What is required :: Return exactly the lines of the entries, from the one with "Task: Click the 恒常机关阵列 enemy icon" to the last.

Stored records
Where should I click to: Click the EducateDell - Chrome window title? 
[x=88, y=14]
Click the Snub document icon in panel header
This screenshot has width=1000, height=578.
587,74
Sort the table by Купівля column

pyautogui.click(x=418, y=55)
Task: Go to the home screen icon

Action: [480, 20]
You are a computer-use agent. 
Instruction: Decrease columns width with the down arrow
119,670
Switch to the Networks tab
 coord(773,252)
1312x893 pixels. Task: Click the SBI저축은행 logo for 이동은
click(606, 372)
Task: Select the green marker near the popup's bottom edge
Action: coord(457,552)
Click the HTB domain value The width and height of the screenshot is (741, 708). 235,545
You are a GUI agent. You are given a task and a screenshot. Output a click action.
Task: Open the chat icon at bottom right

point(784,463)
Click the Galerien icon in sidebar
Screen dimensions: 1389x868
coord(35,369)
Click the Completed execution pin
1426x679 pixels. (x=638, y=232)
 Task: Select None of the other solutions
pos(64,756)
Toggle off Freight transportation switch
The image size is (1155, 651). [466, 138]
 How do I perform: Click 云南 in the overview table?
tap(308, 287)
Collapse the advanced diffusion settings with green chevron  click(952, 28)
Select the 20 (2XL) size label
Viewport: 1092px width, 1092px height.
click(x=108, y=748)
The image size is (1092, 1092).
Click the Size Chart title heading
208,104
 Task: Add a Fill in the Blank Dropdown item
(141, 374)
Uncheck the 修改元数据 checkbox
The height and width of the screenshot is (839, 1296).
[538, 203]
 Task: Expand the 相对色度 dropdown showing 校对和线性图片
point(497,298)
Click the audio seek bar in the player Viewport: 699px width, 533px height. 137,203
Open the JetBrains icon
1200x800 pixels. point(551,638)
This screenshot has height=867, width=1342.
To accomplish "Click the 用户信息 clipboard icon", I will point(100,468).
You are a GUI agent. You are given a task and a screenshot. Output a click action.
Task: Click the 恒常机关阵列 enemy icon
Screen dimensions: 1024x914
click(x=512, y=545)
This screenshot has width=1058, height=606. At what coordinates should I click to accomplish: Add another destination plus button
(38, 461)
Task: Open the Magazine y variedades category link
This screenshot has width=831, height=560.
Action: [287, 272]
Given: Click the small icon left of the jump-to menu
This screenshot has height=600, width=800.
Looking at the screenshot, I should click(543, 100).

Exercise answer ::
Task: Click the 恒常机关阵列 enemy icon
Screen dimensions: 1024x914
click(x=512, y=545)
This screenshot has width=1058, height=606. At what coordinates should I click to accomplish: Add another destination plus button
(38, 461)
Task: Open the Magazine y variedades category link
This screenshot has width=831, height=560.
Action: [287, 272]
Given: Click the small icon left of the jump-to menu
This screenshot has height=600, width=800.
Looking at the screenshot, I should click(543, 100).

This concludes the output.